# [ABOUT THIS EXERCISE]
Scan the entries for the string "computer" and give the number of lines that have it, nothing further.

# [RECORDS FOR THIS TASK]
---------------
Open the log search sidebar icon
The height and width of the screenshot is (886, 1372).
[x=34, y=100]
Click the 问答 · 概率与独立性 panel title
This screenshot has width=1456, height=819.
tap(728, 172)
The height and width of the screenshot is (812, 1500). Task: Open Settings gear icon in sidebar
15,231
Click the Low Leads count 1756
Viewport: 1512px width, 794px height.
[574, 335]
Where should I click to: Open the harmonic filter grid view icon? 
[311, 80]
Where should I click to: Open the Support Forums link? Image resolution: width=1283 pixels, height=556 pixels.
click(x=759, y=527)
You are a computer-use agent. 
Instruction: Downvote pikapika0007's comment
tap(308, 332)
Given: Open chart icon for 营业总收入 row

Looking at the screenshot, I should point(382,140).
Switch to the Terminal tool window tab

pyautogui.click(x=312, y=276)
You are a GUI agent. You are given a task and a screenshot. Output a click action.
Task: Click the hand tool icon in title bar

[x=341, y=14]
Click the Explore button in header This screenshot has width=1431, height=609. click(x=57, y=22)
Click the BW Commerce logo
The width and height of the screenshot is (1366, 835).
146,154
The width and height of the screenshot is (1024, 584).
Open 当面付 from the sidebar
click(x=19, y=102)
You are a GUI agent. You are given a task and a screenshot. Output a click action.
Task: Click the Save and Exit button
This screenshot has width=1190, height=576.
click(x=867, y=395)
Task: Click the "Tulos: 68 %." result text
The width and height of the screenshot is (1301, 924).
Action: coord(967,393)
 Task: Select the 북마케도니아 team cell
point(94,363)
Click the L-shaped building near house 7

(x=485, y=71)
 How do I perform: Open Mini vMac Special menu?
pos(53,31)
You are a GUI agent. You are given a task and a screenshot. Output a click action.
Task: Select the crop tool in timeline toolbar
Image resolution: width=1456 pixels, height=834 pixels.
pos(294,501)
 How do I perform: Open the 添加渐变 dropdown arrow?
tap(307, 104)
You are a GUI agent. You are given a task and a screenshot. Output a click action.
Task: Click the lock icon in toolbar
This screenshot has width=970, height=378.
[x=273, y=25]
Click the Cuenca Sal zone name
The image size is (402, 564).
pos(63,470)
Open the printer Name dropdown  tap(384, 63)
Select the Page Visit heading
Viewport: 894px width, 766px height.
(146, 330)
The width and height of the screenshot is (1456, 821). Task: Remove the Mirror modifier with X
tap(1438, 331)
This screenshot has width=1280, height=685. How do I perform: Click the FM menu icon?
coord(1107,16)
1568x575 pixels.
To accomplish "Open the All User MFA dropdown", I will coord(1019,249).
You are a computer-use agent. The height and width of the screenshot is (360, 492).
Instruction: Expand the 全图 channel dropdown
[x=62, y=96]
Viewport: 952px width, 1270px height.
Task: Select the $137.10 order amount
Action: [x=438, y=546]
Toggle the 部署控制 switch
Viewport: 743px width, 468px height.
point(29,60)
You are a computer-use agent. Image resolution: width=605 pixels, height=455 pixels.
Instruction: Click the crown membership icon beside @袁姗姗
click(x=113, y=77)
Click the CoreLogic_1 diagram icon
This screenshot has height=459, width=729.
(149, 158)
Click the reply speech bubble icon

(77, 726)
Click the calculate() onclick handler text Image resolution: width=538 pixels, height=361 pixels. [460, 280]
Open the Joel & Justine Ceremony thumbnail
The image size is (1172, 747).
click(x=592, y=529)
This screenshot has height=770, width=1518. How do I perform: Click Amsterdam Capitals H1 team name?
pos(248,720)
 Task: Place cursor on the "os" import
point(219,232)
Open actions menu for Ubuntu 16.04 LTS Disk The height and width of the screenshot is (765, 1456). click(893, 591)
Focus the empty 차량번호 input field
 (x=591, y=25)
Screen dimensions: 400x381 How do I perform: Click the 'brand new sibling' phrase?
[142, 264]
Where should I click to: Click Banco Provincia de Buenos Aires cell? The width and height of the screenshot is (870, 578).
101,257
---------------
# [SOLVED EXERCISE]
3